NYAPRS Note: HHC—the nation’s largest hospital system—will use a one-year grant to improve internal culture around person-centeredness. Though the below article highlights the system’s recent losses in federal safety net funding, it declines to offer that HHC is set to be the largest benefactor of DSRIP funding in NYS and has already received millions in vital funding and design grant awards from DOH. A new focus on the experience of clients will hopefully benefit the hospital corporations behavioral health perspective, as 36% of mental health and 26% of substance abuse inpatient admissions in NYC occur in its network.
HHC Gets Grant to Focus on Patients
Crain’s Health Pulse; 10/14/2014
The Health and Hospitals Corp. is launching an initiative to embrace a patient-centered focus, as the public hospital system faces millions in federal funding cuts triggered by the Affordable Care Act. While HHC’s clinical measures are as good or better than those at private hospitals, patients’ satisfaction is 10 points lower. The system is trying to improve patient satisfaction as a way to retain or attract patients with commercial insurance.
Chicago-based Civic Consulting, which helped turn around the Cook County Health and Hospitals System—formerly led by HHC President Dr. Ram Raju—received a $150,000 grant from the New York Community Trust to make HHC more patient-focused. The consulting firm “will suggest practical improvements to make the patient experience more positive, such as simplified referrals and easier appointment scheduling procedures,” according to the grant summary.
“The plan will incorporate elements of employee training used by for-profit companies that rely on customer satisfaction as a primary mechanism to ensure market share,” the summary reads. After training, HHC will survey patients in the departments of general medicine, surgery and gynecology to test their satisfaction with employees.
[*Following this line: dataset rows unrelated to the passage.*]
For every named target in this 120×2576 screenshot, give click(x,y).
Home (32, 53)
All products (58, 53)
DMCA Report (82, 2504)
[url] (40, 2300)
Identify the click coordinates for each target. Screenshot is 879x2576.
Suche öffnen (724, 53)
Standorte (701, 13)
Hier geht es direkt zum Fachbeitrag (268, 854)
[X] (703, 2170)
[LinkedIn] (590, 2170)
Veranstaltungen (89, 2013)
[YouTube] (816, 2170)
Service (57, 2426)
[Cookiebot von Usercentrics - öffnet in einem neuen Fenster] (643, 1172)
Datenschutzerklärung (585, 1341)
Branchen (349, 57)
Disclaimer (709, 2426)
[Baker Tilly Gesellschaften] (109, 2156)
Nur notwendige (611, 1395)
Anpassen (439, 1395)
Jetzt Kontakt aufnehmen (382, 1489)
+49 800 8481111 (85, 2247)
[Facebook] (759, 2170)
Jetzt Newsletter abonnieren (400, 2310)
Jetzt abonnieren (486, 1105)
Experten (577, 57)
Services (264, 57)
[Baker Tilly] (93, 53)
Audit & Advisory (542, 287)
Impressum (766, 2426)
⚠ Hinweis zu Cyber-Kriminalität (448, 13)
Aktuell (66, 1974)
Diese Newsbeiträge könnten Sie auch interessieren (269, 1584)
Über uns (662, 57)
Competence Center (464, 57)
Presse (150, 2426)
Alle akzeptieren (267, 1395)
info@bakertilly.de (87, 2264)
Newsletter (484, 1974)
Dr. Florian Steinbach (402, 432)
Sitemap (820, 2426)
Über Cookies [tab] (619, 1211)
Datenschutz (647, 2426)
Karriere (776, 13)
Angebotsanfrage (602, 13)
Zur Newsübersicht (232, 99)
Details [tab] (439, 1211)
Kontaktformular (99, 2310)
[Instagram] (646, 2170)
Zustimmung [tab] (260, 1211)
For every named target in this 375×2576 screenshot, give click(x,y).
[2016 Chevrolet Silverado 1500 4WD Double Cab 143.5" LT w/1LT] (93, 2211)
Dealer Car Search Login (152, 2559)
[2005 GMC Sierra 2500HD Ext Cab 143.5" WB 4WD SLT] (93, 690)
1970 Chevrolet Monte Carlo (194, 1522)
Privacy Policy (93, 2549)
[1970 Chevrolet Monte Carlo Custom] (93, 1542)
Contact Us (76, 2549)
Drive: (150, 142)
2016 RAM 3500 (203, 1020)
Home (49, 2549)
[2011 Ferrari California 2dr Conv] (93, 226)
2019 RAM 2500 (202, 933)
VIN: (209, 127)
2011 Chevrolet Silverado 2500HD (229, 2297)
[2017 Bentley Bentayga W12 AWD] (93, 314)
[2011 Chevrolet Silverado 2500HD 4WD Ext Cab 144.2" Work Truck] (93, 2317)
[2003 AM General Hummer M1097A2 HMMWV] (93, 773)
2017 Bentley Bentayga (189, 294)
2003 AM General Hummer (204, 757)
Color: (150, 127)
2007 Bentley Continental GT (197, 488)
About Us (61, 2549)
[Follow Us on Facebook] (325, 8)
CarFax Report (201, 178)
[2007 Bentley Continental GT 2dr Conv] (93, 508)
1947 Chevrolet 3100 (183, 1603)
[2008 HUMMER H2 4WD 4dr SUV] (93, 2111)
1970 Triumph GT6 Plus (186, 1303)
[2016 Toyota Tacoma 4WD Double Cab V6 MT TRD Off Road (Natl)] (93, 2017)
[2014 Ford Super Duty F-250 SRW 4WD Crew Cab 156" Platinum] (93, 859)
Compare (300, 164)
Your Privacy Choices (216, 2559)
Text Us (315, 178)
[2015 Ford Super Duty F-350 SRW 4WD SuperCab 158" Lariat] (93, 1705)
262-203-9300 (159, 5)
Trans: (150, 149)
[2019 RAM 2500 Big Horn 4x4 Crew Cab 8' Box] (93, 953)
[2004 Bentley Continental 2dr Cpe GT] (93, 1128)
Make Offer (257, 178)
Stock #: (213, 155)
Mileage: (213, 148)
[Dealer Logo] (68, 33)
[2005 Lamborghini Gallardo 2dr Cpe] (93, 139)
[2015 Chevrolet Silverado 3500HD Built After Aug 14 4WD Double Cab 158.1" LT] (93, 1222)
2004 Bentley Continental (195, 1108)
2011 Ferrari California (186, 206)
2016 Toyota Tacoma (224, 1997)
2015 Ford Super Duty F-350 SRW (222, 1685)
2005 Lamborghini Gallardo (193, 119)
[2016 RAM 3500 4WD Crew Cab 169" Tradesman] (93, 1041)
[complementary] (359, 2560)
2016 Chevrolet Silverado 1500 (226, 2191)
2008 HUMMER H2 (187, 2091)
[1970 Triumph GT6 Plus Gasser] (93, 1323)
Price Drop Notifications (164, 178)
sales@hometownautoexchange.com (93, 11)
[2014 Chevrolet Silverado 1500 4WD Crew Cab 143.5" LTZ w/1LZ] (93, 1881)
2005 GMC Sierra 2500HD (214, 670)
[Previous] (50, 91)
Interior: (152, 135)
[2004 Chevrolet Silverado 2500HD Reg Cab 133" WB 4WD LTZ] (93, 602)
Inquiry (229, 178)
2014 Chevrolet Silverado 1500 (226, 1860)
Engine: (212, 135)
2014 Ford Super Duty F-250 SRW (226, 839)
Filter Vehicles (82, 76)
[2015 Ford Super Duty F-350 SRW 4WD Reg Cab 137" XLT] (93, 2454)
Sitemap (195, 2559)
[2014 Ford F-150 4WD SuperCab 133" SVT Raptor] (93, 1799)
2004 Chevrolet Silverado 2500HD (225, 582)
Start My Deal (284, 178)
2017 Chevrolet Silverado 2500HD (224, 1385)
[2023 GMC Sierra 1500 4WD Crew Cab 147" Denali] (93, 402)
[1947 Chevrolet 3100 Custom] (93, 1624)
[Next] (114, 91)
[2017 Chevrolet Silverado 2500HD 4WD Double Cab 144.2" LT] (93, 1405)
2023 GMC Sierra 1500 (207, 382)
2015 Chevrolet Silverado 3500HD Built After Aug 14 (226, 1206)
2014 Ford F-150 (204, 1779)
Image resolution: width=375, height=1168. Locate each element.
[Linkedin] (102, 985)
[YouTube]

Irfan Hasan, a program officer at the trust, said he was optimistic that HHC could make the transition to patient-focused care, citing last year’s success of MetroPlus, the system’s insurance plan, as one example.
“HHC serves the population that we’re more interested in,” he said. But compared with voluntary hospitals, some of which have also struggled with shrinking margins, HHC “has even less deep pockets to put in the right-sizing and the culture change that needs to happen.” The one-year grant calls for HHC to implement the changes at the two facilities with the highest volume before moving to the rest of the system.
If the program successfully draws commercially insured patients to HHC, it could mean millions in added revenue. Even as more New Yorkers buy insurance, HHC, the city’s designated safety-net provider, will continue to treat the bulk of the uninsured and undocumented. It will need to find new revenue to offset the loss of the federal funds that previously paid for much of that care.